*** RECORDS TO PROCESS Section Begins ***

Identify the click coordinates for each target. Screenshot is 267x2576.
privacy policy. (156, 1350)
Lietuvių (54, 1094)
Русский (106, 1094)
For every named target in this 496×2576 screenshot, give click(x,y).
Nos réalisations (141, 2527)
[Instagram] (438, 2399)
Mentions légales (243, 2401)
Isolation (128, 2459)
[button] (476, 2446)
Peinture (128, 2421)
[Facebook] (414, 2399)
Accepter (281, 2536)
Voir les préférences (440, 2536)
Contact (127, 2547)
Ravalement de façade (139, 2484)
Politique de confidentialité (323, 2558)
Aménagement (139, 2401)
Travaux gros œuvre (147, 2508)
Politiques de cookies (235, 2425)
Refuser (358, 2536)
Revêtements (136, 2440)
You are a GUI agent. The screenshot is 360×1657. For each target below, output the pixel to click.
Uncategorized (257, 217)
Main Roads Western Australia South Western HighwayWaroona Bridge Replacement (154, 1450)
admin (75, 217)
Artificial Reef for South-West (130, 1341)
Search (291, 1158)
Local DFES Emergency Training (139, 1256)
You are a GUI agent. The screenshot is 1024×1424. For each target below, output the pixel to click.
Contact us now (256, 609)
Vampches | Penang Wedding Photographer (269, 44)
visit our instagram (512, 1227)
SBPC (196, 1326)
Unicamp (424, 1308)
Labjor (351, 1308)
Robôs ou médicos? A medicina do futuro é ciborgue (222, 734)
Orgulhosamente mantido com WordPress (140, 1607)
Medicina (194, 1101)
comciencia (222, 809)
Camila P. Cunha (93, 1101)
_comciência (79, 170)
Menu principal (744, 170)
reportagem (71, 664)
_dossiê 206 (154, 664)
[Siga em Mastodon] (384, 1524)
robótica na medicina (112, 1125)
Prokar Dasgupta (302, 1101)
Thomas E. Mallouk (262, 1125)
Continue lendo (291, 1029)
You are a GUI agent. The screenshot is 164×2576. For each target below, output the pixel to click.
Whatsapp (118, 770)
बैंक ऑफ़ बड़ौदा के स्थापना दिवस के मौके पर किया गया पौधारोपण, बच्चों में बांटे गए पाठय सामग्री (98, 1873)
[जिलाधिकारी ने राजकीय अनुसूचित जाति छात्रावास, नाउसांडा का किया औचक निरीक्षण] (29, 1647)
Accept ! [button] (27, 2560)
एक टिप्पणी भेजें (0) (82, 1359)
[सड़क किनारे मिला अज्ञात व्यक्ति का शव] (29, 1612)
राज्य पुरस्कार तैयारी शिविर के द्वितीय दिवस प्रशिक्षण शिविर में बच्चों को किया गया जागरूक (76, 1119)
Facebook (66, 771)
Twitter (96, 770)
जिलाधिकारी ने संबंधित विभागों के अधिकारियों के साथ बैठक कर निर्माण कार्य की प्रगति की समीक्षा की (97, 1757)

*** RECORDS TO PROCESS Section Ends ***

EXERCISE DETAILS:
Retype exactly, and only, the lines from the line holding "Twitter (96, 770)" through the last line of the data; both of those lines count.

TASK ANSWER:
Twitter (96, 770)
जिलाधिकारी ने संबंधित विभागों के अधिकारियों के साथ बैठक कर निर्माण कार्य की प्रगति की समीक्षा की (97, 1757)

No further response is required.